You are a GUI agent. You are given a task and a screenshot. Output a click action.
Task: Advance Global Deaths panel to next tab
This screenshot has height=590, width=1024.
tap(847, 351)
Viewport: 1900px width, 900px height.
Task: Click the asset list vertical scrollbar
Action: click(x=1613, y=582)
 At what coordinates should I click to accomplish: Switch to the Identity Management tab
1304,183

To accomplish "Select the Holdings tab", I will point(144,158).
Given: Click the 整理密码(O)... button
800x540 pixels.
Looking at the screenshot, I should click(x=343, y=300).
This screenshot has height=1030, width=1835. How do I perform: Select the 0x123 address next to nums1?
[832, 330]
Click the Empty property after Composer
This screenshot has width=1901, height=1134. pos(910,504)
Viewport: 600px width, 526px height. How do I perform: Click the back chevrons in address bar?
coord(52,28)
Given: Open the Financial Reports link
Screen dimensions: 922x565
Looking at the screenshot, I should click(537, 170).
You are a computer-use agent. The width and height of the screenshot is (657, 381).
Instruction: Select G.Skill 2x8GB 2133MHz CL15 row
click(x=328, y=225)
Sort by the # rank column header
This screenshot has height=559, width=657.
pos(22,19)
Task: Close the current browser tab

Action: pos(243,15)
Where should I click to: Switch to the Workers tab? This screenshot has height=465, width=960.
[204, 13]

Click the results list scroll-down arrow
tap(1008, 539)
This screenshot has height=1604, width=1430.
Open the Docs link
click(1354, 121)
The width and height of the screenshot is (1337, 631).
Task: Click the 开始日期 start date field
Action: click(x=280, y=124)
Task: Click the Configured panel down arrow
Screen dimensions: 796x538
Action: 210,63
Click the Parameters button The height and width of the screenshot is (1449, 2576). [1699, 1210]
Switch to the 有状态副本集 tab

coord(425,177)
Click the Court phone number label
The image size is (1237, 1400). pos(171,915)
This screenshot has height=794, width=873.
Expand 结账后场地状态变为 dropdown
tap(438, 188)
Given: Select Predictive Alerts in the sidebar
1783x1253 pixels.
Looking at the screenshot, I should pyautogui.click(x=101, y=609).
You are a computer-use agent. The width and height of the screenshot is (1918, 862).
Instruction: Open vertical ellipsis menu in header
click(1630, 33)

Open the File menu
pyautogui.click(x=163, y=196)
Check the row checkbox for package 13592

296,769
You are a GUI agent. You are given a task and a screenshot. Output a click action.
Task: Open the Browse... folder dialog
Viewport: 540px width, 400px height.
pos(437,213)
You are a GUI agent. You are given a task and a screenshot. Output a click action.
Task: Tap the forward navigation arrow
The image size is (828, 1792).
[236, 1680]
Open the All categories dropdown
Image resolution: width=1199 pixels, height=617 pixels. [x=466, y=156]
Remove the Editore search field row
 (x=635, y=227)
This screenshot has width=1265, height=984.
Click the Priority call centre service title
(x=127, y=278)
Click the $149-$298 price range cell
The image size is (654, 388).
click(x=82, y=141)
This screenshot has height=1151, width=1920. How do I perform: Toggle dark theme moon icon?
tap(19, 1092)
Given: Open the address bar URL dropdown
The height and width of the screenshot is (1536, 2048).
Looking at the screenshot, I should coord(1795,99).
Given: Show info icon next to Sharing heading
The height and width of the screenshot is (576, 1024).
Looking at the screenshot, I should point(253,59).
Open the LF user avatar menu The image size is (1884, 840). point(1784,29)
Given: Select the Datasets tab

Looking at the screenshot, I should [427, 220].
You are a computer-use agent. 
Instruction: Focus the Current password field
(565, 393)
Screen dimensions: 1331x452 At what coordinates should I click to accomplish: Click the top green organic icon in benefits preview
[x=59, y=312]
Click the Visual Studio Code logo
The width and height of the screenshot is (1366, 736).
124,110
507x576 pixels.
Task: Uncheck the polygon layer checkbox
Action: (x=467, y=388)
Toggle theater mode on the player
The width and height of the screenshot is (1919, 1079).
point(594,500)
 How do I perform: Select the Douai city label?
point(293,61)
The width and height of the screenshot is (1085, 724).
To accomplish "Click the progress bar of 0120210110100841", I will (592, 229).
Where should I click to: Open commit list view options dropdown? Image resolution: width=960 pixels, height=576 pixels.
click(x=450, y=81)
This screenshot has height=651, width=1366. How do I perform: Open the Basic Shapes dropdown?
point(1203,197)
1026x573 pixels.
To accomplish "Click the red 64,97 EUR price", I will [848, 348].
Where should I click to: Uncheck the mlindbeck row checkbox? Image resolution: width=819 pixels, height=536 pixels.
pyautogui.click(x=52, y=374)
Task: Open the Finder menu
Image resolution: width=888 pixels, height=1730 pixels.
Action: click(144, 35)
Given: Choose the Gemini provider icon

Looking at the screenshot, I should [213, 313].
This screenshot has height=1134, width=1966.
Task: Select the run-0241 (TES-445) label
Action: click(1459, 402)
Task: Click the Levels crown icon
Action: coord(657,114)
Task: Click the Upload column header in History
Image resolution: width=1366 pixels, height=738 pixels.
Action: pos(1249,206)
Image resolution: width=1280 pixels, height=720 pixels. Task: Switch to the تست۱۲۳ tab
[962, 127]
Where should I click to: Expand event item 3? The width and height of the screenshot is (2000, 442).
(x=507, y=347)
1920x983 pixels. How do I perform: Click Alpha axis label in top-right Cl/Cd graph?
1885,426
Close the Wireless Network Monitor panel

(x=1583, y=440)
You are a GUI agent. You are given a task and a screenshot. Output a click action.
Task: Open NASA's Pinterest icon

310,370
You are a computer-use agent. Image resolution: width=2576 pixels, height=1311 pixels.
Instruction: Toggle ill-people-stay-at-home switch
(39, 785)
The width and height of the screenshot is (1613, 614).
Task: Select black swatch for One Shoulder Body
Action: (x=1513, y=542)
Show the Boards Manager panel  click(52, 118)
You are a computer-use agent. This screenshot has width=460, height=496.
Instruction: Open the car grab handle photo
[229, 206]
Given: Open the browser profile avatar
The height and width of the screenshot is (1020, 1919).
========================
### CHALLENGE
Print the lines of data above exactly as they appear, starting at the line that contains "This screenshot has height=1030, width=1835." and ending at the line that contains "Action: 210,63".

### WRITTEN RESPONSE
This screenshot has height=1030, width=1835. How do I perform: Select the 0x123 address next to nums1?
[832, 330]
Click the Empty property after Composer
This screenshot has width=1901, height=1134. pos(910,504)
Viewport: 600px width, 526px height. How do I perform: Click the back chevrons in address bar?
coord(52,28)
Given: Open the Financial Reports link
Screen dimensions: 922x565
Looking at the screenshot, I should click(537, 170).
You are a computer-use agent. The width and height of the screenshot is (657, 381).
Instruction: Select G.Skill 2x8GB 2133MHz CL15 row
click(x=328, y=225)
Sort by the # rank column header
This screenshot has height=559, width=657.
pos(22,19)
Task: Close the current browser tab

Action: pos(243,15)
Where should I click to: Switch to the Workers tab? This screenshot has height=465, width=960.
[204, 13]

Click the results list scroll-down arrow
tap(1008, 539)
This screenshot has height=1604, width=1430.
Open the Docs link
click(1354, 121)
The width and height of the screenshot is (1337, 631).
Task: Click the 开始日期 start date field
Action: click(x=280, y=124)
Task: Click the Configured panel down arrow
Screen dimensions: 796x538
Action: 210,63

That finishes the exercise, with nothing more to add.